Last year, 86 percent of Florida schools failed to make "Adequate Yearly Progress," as the NCLB standard is known. Not that 86 percent of Florida schools are horrible. In Palm Beach County, the Dreyfoos School of the Arts and Suncoast High -- among the best schools in the country -- failed under NCLB. As districts, Palm Beach and Martin counties were graded A and St. Lucie B by the state. All three flunked NCLB.

How? It's the "No Child" part. If any racial, ethnic or economic minority flunks, the school/district flunks. The 2002 law, championed by President Bush and the late Sen. Ted Kennedy, laudably but unrealistically declared that all children will be performing at grade level in reading and math by 2014. As the deadline approaches, politicians are under pressure to change the law because schools that don't meet AYP face sanctions, including closure.
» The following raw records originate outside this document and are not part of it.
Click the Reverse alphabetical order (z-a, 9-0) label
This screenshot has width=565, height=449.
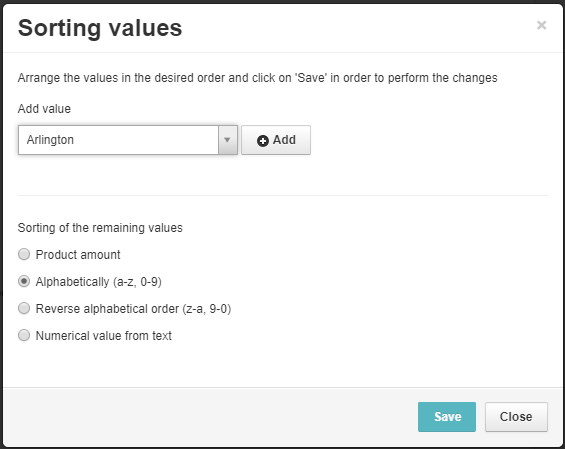click(x=133, y=309)
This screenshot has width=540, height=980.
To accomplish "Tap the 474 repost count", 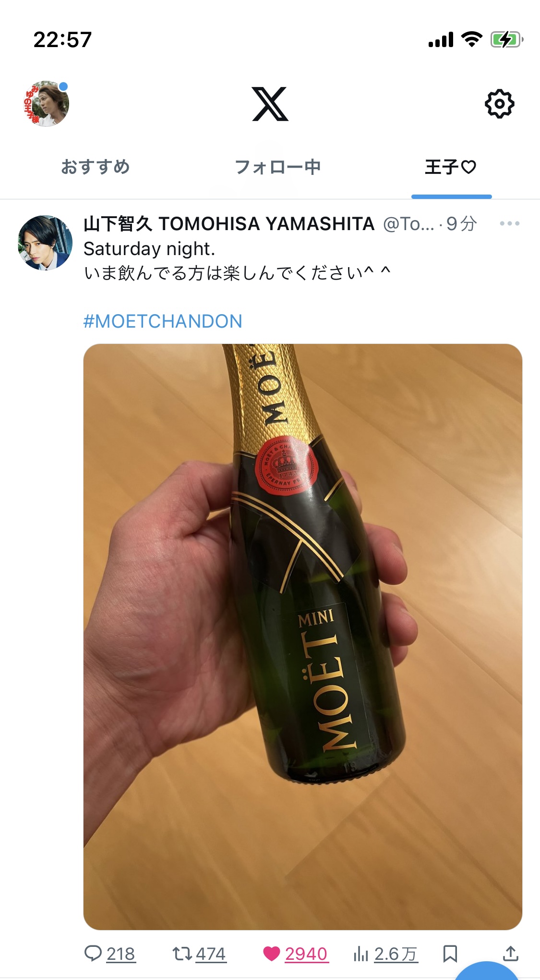I will [211, 954].
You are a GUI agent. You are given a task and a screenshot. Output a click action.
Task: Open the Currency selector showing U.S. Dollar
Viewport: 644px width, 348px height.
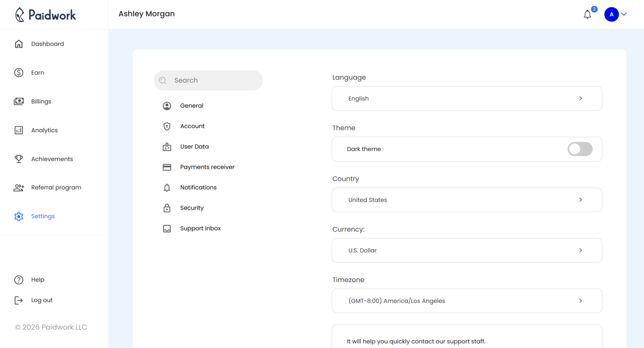pyautogui.click(x=467, y=250)
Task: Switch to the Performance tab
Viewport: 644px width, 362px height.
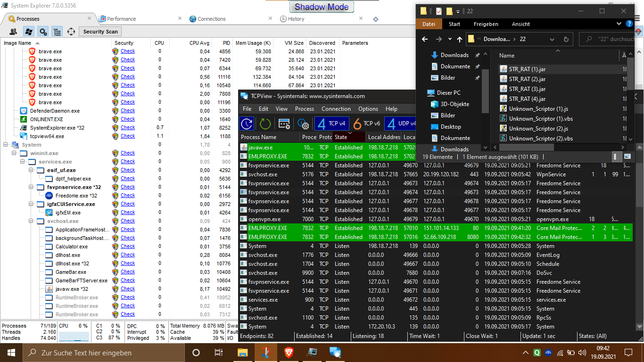Action: [x=121, y=19]
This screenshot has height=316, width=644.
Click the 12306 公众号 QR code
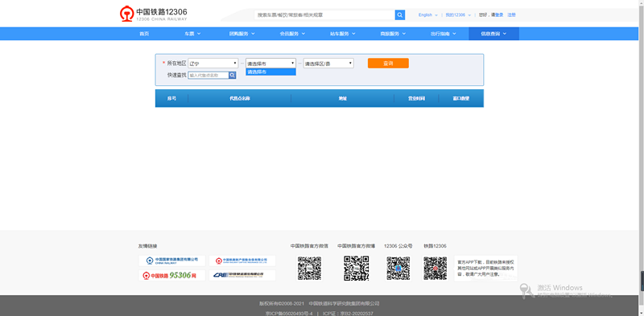[398, 269]
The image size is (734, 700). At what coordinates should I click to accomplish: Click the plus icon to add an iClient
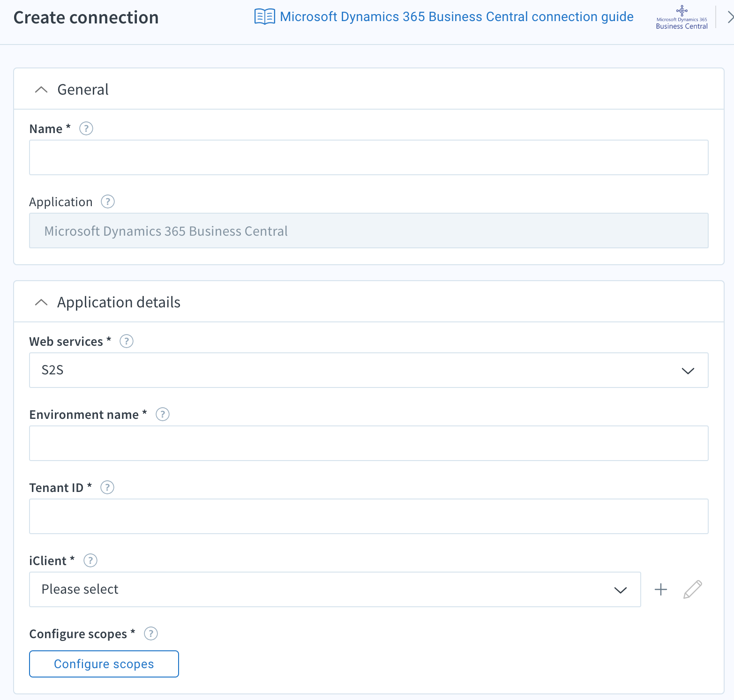point(660,589)
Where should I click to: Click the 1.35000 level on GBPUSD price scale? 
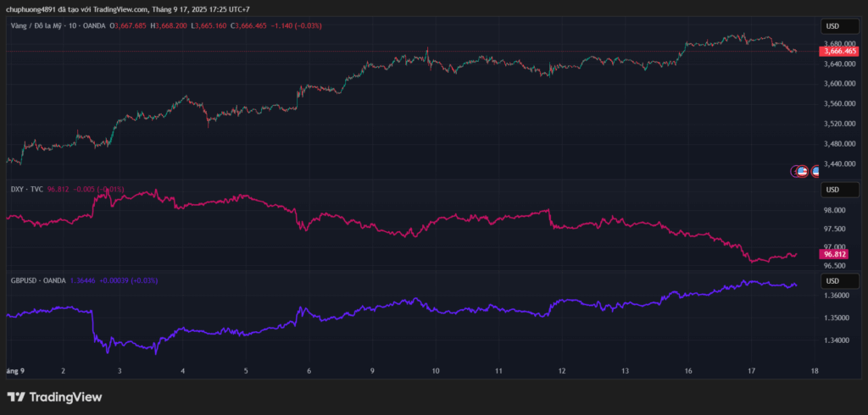point(834,318)
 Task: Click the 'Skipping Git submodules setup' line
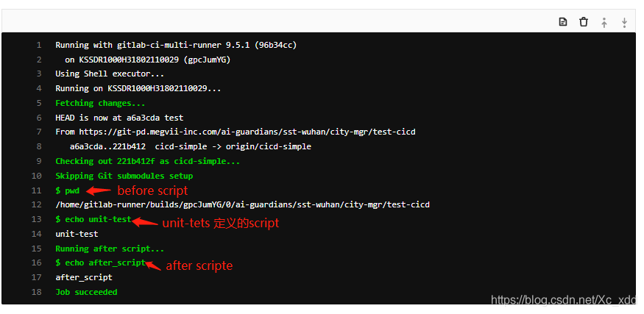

Tom Butler, communications director for the Florida Department of Education, said to "keep in mind that AYP is a pass/fail system where if a school misses even one of the 39 criteria they fail. Also keep in mind that the proficiency targets for AYP go up each year for reading and math."

NCLB needs to be changed, but we don't trust the Obama administration to do it right. Its policies actually have fostered a greater reliance on tests like the FCAT. Florida lawmakers cited Race to the Top -- basically a bribe of stimulus money -- when they passed an FCAT-based merit-pay law and forced districts to use FCAT results in hiring decisions.

Those actions by the Legislature and Gov. Scott serve as notice to Florida teachers and parents that revising or killing NCLB wouldn't end "teaching to the test." Then-Gov. Jeb Bush was pushing in that direction three years before his brother signed NCLB. Changing the state's attitude is at least as important as changing the federal law.

The FCAT and the evolving end-of-course tests are not bad in themselves. Florida is right to have state standards and to measure whether students meet them. The state Board of Education was right to commit Florida to meeting national academic standards as well. NCLB's concern for lower-performing students also is correct.

The huge, continuing error has been pretending that the FCAT is a valid measure of success in all those areas. Putting the burden on teachers while ignoring the role of parents has been the other crucial mistake. There's no reason to "reauthorize" NCLB if Congress simply reauthorizes its mistakes.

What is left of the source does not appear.